■ CHALLENGE
Locate every line in the records that contains the string "toolbar", matching case exactly, and copy each such line out in full.

■ SUPPLIED ENTRIES
+ + + + + + +

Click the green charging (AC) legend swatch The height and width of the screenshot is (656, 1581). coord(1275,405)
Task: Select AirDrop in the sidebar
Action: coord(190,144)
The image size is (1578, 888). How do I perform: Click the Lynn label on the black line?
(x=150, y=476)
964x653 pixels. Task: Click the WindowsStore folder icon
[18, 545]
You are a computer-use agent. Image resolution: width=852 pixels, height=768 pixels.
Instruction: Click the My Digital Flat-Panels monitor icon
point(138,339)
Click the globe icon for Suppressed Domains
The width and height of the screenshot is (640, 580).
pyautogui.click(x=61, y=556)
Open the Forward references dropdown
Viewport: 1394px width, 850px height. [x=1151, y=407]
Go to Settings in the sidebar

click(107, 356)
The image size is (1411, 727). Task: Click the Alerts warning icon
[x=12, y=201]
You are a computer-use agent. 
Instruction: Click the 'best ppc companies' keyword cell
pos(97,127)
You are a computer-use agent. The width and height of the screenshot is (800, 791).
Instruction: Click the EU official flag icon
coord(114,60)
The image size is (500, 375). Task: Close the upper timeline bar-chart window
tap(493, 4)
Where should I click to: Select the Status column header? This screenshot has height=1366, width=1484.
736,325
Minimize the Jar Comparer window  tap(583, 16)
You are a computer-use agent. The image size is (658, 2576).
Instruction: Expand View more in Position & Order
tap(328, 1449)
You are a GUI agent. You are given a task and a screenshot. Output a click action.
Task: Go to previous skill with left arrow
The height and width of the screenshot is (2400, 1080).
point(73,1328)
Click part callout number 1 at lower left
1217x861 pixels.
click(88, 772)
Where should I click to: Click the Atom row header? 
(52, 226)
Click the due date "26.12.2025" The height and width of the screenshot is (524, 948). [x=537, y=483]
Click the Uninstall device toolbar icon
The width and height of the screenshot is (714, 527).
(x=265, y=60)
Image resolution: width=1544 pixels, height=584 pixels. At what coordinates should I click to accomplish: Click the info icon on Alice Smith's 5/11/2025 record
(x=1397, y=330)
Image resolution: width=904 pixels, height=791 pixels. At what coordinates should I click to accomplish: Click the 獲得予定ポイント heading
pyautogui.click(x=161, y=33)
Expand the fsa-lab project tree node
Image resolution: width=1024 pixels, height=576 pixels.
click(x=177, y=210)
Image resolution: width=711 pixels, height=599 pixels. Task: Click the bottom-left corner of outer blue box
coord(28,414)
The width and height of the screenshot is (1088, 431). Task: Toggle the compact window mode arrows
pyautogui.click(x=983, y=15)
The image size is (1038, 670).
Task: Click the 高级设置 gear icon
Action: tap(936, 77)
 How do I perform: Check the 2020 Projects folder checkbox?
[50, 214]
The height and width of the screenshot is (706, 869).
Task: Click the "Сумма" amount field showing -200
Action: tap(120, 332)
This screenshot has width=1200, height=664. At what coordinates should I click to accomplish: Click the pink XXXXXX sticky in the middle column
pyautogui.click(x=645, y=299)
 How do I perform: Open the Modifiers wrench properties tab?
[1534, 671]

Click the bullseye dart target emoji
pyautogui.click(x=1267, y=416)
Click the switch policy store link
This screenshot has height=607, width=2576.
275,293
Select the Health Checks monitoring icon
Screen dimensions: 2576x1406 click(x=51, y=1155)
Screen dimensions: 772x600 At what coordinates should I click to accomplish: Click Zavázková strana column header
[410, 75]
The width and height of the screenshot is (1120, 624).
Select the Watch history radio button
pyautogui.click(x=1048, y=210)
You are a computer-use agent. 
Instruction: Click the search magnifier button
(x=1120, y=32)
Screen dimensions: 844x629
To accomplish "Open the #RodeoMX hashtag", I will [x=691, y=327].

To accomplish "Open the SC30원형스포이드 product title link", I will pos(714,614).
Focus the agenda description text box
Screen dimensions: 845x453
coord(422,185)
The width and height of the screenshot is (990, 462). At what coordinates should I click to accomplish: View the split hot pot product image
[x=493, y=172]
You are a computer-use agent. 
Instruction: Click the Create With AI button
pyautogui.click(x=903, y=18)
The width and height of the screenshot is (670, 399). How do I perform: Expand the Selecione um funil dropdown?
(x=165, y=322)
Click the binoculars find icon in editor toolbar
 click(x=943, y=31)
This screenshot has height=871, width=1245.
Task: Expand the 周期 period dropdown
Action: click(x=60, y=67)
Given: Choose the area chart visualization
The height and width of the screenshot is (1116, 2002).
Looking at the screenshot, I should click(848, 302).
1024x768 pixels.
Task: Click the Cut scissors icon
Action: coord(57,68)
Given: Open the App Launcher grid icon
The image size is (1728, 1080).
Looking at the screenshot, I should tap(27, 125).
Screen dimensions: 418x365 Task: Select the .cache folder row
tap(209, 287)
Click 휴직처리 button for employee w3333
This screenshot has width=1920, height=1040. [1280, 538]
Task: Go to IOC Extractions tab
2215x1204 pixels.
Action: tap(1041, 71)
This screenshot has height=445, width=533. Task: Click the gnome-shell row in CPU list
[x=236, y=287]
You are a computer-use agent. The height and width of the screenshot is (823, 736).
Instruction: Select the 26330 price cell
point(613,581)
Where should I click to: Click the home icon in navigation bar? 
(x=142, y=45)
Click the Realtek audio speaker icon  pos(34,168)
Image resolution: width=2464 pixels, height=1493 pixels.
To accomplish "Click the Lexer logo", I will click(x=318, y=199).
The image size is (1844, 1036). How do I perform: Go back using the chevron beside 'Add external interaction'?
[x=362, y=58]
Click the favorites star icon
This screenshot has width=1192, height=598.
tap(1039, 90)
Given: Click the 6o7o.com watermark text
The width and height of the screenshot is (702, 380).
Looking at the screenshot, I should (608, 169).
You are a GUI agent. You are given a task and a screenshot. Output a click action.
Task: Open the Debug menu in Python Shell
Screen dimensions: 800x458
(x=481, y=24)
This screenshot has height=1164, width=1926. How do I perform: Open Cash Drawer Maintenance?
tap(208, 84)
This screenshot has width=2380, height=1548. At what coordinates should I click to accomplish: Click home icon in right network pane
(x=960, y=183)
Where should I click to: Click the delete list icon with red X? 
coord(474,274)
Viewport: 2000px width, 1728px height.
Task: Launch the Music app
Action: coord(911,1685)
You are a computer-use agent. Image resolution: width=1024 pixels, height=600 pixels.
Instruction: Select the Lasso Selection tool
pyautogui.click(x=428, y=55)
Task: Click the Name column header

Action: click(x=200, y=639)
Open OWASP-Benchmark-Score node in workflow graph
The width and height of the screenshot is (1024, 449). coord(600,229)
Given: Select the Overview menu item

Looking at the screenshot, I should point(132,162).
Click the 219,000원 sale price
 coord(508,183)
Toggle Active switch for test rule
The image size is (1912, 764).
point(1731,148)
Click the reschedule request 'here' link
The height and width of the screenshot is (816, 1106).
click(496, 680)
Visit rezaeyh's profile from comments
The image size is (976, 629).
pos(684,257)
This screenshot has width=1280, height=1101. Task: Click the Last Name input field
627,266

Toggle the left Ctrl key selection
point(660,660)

+ + + + + + +

■ EXERCISE RESPONSE
Click the Uninstall device toolbar icon
Click the binoculars find icon in editor toolbar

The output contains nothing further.